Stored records
——————
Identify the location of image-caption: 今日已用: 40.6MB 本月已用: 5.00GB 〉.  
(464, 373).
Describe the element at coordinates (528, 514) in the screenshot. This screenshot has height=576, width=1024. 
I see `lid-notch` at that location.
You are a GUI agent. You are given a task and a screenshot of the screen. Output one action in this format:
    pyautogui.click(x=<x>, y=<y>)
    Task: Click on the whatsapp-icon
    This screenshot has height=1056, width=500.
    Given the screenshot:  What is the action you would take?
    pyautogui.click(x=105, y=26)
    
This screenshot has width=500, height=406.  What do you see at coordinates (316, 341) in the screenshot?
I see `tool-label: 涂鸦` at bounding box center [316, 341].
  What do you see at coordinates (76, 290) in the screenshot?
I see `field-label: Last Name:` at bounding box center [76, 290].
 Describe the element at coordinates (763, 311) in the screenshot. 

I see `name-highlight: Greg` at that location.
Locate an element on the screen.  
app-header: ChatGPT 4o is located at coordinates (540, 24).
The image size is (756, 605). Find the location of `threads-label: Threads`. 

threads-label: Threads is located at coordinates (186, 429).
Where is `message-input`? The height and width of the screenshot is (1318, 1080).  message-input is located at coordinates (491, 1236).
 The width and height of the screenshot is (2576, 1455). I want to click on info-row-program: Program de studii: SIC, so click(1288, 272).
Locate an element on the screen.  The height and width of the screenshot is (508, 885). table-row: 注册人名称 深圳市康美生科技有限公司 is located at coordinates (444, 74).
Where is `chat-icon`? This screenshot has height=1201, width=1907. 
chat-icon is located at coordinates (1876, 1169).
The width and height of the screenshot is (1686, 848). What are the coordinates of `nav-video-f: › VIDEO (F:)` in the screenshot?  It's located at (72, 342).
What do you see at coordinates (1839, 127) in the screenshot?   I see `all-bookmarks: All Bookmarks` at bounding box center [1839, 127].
——————
What you have to do: Output the lines above as a Markdown table with columns Row and Line, starting at the line containing "has height=1201, width=1907." and running through the last line. Omit any blank lines.

Task answer:
| Row | Line |
|---|---|
| 1 | Where is `chat-icon`? This screenshot has height=1201, width=1907.  |
| 2 | chat-icon is located at coordinates (1876, 1169). |
| 3 | The width and height of the screenshot is (1686, 848). What are the coordinates of `nav-video-f: › VIDEO (F:)` in the screenshot?  It's located at (72, 342). |
| 4 | What do you see at coordinates (1839, 127) in the screenshot?   I see `all-bookmarks: All Bookmarks` at bounding box center [1839, 127]. |